Macroscopic and loupe view of colon cancer with peritoneal elastic laminal invasion (ELI). (a) Macroscopic features of colon cancer from the luminal side. (b) Macroscopic features of colon cancer from the peritoneal side. (b,c) Note the indentation (arrows) in the cancer microenvironment formed by peritoneal invasion (CMPI). (d,e) Loupe view of hematoxylin and eosin (H&E) (d) and elastica stain (e).
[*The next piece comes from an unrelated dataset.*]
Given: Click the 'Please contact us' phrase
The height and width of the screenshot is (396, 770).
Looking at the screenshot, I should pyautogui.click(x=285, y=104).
Tumor area under arrows is CMPI. CMPI can be identified clearly using H&E and elastica stain.

Figure 3

Histological features of elastic laminal invasion (ELI) and cancer microenvironment formed by peritoneal invasion (CMPI). (a‐d) Histological features of the elevation type of ELI. Peritoneal elastic lamina is indented toward the tumor. (a) Low power view with H&E stain. (b) Low power view with elastica stain. CMPI is clearly identified below the arrow. (c) Peripheral area of CMPI with H&E stain. (d) Peripheral area of CMPI with elastic stain. Left side is not CMPI and right side is CMPI. Tumor histologic features are quite altered when tumors invade beyond the peritoneal elastic lamina. (e) Histologic features of CMPI. CMPI is abundant with activated fibroblasts. Prominent tumor budding is also seen (white arrow). (f) Non‐elevation type of ELI. Case with non‐elevation type of ELI showed similar prognosis with elevation type of ELI. On the other hand, they demonstrate smaller tumor size and less bowel obstruction than elevation type. Therefore, colon cancer seemed to progress from non‐elevation type to elevation type of ELI. (g) CD68 expression in CMPI showed marked macrophage infiltration. (h) α‐SMA expression in CMPI showed marked activation of fibroblasts.

Figure 4

(a) Schema of estimated morphogenesis of advanced colon cancer based on elastic laminal invasion (ELI) and cancer microenvironment formed by peritoneal invasion (CMPI) concepts (partly revised from Ref9). Peritoneal surface is shown in blue line. Peritoneal elastic lamina is shown in red line. And CMPI is shown in yellow area. After progression into the subserosa, colon cancer invades beyond the peritoneal elastic lamina to become a tumor with non‐elevated type of ELI. In this phase, tumor invasion and ulcer become deeper. Histologic features associated with prognosis including vascular invasion, perineural invasion, and tumor budding become more prominent; clinical outcome is drastically worsened. Together with the biological data, subperitoneal fibroblasts (SPFs) play a pivotal role in this phenomenon. After tumor invasion beyond the peritoneal elastic lamina, the elastic lamina is indented toward the tumor, and CMPI becomes larger to become a tumor with elevation type of ELI. In this phase, tumors become larger and tumor annularity is increased. Bowel patency is also decreased; SPFs activation is associated with decreasing bowel patency. However, the prognosis is not altered. The phenotype of advanced colon cancer is clearly classified by the expression of SPFs cancer cell conditioned medium response genes (SCR genes) in the high SPFs gene signature group (HSGS group) and the low SPFs gene signature group (LSGS) group. This seemed to reflect SPFs activation by ELI. (b) Common morphological and phenotypical features between CMPI morphology and HSGS phenotype. In CMPI, marked fibrosis, macrophage invasion, and tumor budding are characteristic features. SPFs activation is one of the triggers to create tumor‐promoting CMPI. The HSGS group classified by SCR genes of fibroblasts also showed marked EMT‐associated or M2 macrophage‐associated genes. Therefore, these phenomena of fibrosis, macrophage invasion, and tumor budding were thought to be orchestrally regulated in human colonic cancer tissue.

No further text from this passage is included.